Request:
In the forum thread about Finale 2009 below, which works does the second poster say contain many examples of Bartok pizz?

# Help with Finale 2009



## TheAttidude (Jul 25, 2012)

Hi there!
I have a few questions according to Finale 2009 and missing or included functions I'm looking for.

1.Is it possible to make Finale put in the right key in my scores on it's own?

2.How do I write down slaps of the double bass section?

3.In my actual score is a two-part marimba passage. I wrote down both in 1 system. I do know the function to write down more than one score one above the other at various levels. But my problem is that the two voices are crossing over. So a player couldn't read it. How can I fix that?

Thanks in advance!


----------



## Casey Edwards (Jul 25, 2012)

TheAttidude @ Wed Jul 25 said:


> Hi there!
> I have a few questions according to Finale 2009 and missing or included functions I'm looking for.
> 
> 1.Is it possible to make Finale put in the right key in my scores on it's own?
> ...



1. You mean for it to recognize your key signature on your input notes alone? I don't think so. Other than, just use the key sig. tool and select one yourself. It's very simple. Also, I'm not sure about 2009 but you can set it to recognize the key you are using so that all enharmonic spellings are correct to the key signature.

2. Are you referring to Bartok pizz (slap pizz)? If you know what the symbol looks like then just choose the articulation tool, double click the note you want to put it on and search for it. You can assign it a hot-key if it doesn't already have one to make this quicker. If you're not sure refer to http://www.music.vt.edu/musicdictionary/texts/images/Snap_Pizzicato.jpg (THIS PICTURE).

3. There are advanced editing tools that allow you to move notes around by clicking and dragging, but I suggest you put them in two different staves. If you put them into two different layers then try this:

Select the layer 2 button to activate layer 2. Find the button that says something like "display layer only" and click it. (looks like multi colored eighth notes I think) Then when you click it it will show ONLY layer 2 then you can CUT and paste it into a different stave and have the parts separate. Then will you re-click the layer button to deactivate it only layer 1 will be left in that stave and layer 2 will be on its own stave.

Good luck.


----------



## TheAttidude (Jul 25, 2012)

Thanks for your answer!

I guess that you've already helped a lot.

According to 2.

I'm not sure whether I mean Bartok Pizz.
I have the EastWest Symphonic Orchestra. There's a sample of the double bass section simply called "Slaps".

So.. it's more a sound than notes. So I don't really know how to write it down because there isn't a pitch.


----------



## Casey Edwards (Jul 25, 2012)

TheAttidude @ Wed Jul 25 said:


> Thanks for your answer!
> 
> I guess that you've already helped a lot.
> 
> ...



I'm almost 100% sure what you're referring to is Bartok Pizz. I'm not familiar with the EWQLSO version, but in a live context there is definitely pitch involved. It is a very percussive technique, but it will ring a pizzicato pitch during and shortly after the fact of the 'slap' sound. Use the link I gave you above and use that.

After that I highly suggest you study A LOT of music. You'll find tons of Bartok pizz in Bartok's string quartets. (Who would have though? haha) But seriously, study study study and it will make your life that much more easy in the long run.


----------



## BopEuph (Jul 25, 2012)

Information given:
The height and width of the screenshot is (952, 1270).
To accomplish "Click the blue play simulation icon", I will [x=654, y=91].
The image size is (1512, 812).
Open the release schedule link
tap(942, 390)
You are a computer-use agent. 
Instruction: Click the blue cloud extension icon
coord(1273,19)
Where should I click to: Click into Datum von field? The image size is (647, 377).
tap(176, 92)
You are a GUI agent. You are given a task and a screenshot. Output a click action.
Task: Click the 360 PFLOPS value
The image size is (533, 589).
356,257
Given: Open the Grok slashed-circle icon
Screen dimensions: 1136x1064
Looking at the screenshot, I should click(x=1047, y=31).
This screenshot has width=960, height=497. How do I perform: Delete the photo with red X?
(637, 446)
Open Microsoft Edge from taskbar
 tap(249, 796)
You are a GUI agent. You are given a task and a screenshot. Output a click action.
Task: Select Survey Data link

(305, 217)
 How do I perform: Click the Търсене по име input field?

Full answer:
Bartok's string quartets.